DATASET EXTRACT: Begin

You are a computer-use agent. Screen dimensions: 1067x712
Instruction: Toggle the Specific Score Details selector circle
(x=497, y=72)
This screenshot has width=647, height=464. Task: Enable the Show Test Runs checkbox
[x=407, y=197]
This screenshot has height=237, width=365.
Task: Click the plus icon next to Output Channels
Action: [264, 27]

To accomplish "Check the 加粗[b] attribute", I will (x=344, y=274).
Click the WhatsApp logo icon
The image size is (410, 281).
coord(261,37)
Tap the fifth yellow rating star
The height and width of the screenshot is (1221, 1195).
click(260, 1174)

DATASET EXTRACT: End

ASSIGNMENT: Make an exact copy of all the data.

WRITTEN SOLUTION:
You are a computer-use agent. Screen dimensions: 1067x712
Instruction: Toggle the Specific Score Details selector circle
(x=497, y=72)
This screenshot has width=647, height=464. Task: Enable the Show Test Runs checkbox
[x=407, y=197]
This screenshot has height=237, width=365.
Task: Click the plus icon next to Output Channels
Action: [264, 27]

To accomplish "Check the 加粗[b] attribute", I will (x=344, y=274).
Click the WhatsApp logo icon
The image size is (410, 281).
coord(261,37)
Tap the fifth yellow rating star
The height and width of the screenshot is (1221, 1195).
click(260, 1174)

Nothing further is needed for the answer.